I asked not to be sent to Danguar Jhar T.E. where there had been recently severe
rioting and The Manager left for dead.

This vital information had been gathered by my family,s solicitor, based as he was
in Bedford Row-London.
Those who were dozing in their chairs suddenly woke up, and their was a deathly
hush. How could this young Cub from Somerset come by this information and
which they were trying to hide from The City ?.
The end result was I was given the job, and worked for 12 years for this Company,
both as Assistant and later Manager.

Jim Glendinning  
May19 2006

During my 12 years in Tea in the Dooars of West Bengal, there were two characters I
remember like the very name Dooars, which in itself was unusual. Its named was
derived from a mixture of  British soldier and Indian Sepoy. It meant  Doors from
Tibet into India

T was outstanding as a Planter, and F was a complete disaster. Both were much the
same age and worked within our Company called Walter Duncan & Goodrickes.
T joined in around 1938 and very soon went down with Black Water Fever and which
killed most men.
He survived and one day descended the stairs from his bedroom in the Assistants
bungalow of Baintgoorie and queried a large wooden object lying on the front veranda ?.
He was to learn it was his coffin that had been prepared for him.

The Company wanted rid of him back home to Aberdeen. But the man so loved his
job he begged to stay, and a way round was found. We had one outlying tea estate
of some 1000 acres away from the tea district and surrounded by Paddy Fields.
was told he could go there and stay there.
          This was preferable to the story I
heard from a man who joined Tea in Ceylon as a Creeper.He finally reached this isolated
tea garden, having been carried the last 15 miles by buffaloe cart.

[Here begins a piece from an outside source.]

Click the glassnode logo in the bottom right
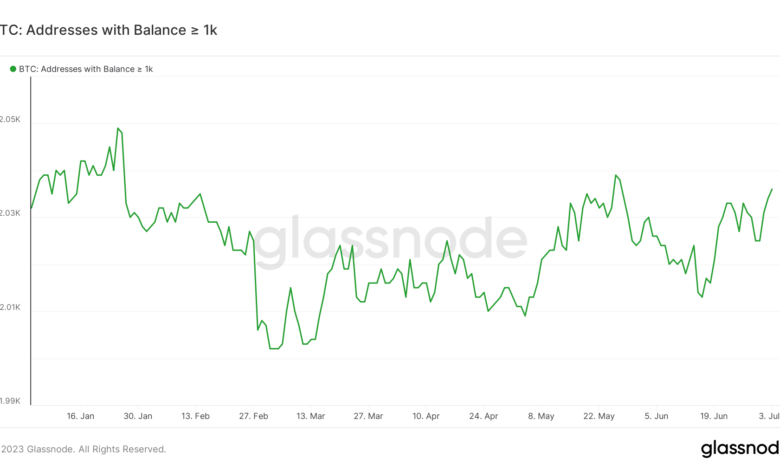 (x=740, y=448)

The Manager told him he was never ever to leave the Boundaries during his five year
contract. In fact it turned out to be not that bad. The manager attended The Planters
Club  some 20 miles away, leaving behind a rather beautiful wife, and to whose willing
bed the garden assistant would jump.

T became Manager and turned the estate into the best money spinner we had, and
was eventually promoted to Superintendent.

F then came in behind and quickly nearly ruined the whole  place.  He was both
coarse and stupid. He kept two Indian ladies within  the Manager's bungalow, when
it was taboo to keep one, never mind two.

He was one day surrounded by the men in the factory compound and beaten to
the ground  and left for dead.

The Deputy Commissioner very nearly forced the closure of this estate, but the
fact F survived did ease the situation.

F returned a year later as Chief Engineer and turned into a Miser. Every rupee was
sent to an Investment Company in London who sent glowing reports.

Finally on his retirement he learnt the bitter truth. The investments were all a
fraud and there was nothing. He went into an iron monger, bought a length of
rope and hung himself in a Public lavatory in the West End.